Ms Mahoney said that, while many people got their information during natural disasters directly from the apps or websites of emergency services, a Facebook news ban that took out those agencies on the platform would add unnecessary “friction” to the system, especially if locals couldn’t share links from those authorities to local groups to keep each other informed.
“I dread to think what sort of non-factual information might be spread via Facebook if people weren’t able to actually see the facts for themselves,” she said.
Hawkesbury City Council Deputy Mayor Barry Calvert, who served as mayor during the Black Summer fires, said being unable to access critical emergency services could delay responses by “valuable hours or minutes”.
“A lot of people do only go through Facebook,” he said.
“Maybe if we’re all re-educated to go straight to the official apps, but that’s a pretty big ask of people, I think.
“You can’t always teach an old dog new tricks.”
Matt Vella, a farmer in Camden, on the southwest fringe of Sydney, said a Facebook news ban would “without a doubt” hurt him and his business were another flood to come.
As a farmer, he said he gets his weather information from a range of services, but it was important during a crisis that he could get alerts as they happened from as many sources as possible.
“At the end of the day, if I’m not checking my phone, my wife, cousin, partner, friend, acquaintance might be on Facebook and see an alert go out – you know, that somebody shares from a page or a community group,” he said.
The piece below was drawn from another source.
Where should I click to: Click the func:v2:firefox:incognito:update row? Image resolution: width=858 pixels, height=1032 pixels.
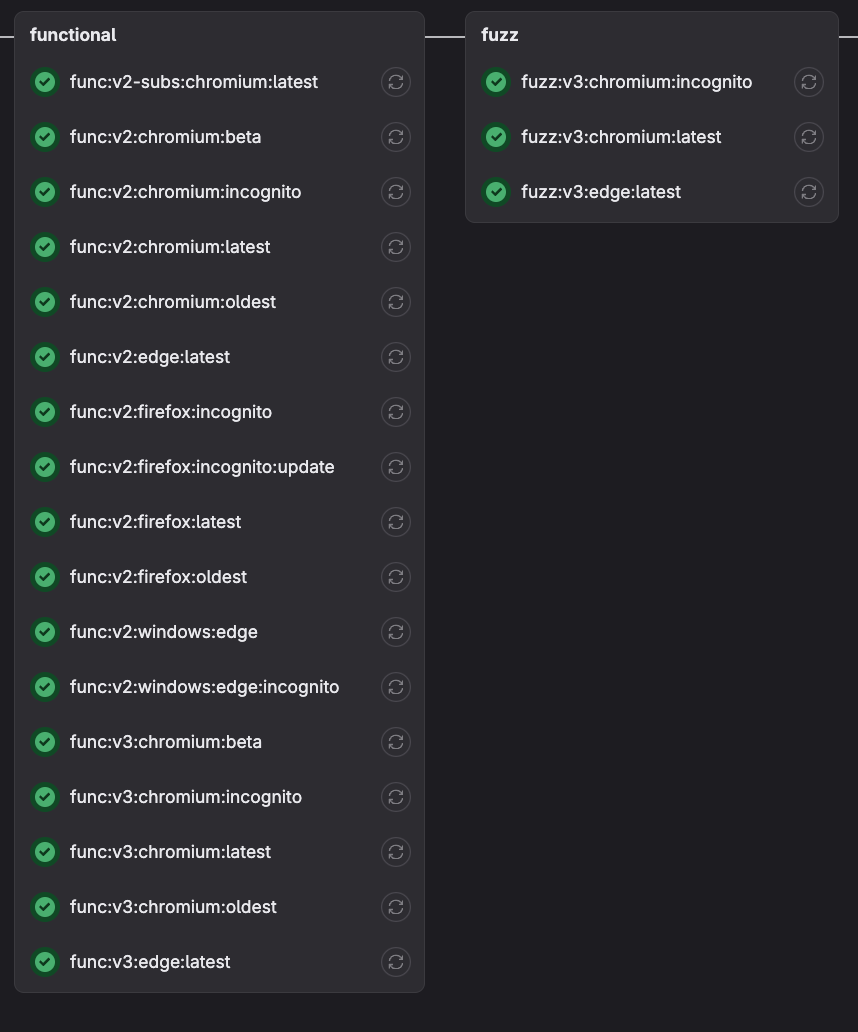(201, 467)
“The more touch points we have to get more information during a crisis, the better.”
Camden saw repeat flooding in the last few years.
A Meta spokesperson, contacted for comment, said there was currently “no change to publishers’ ability to use Facebook and they can continue to benefit from our free tools and products which they can voluntarily use should they want to”.
“There is also no change to our Safety Check product and other features that people can use in a time of crisis.”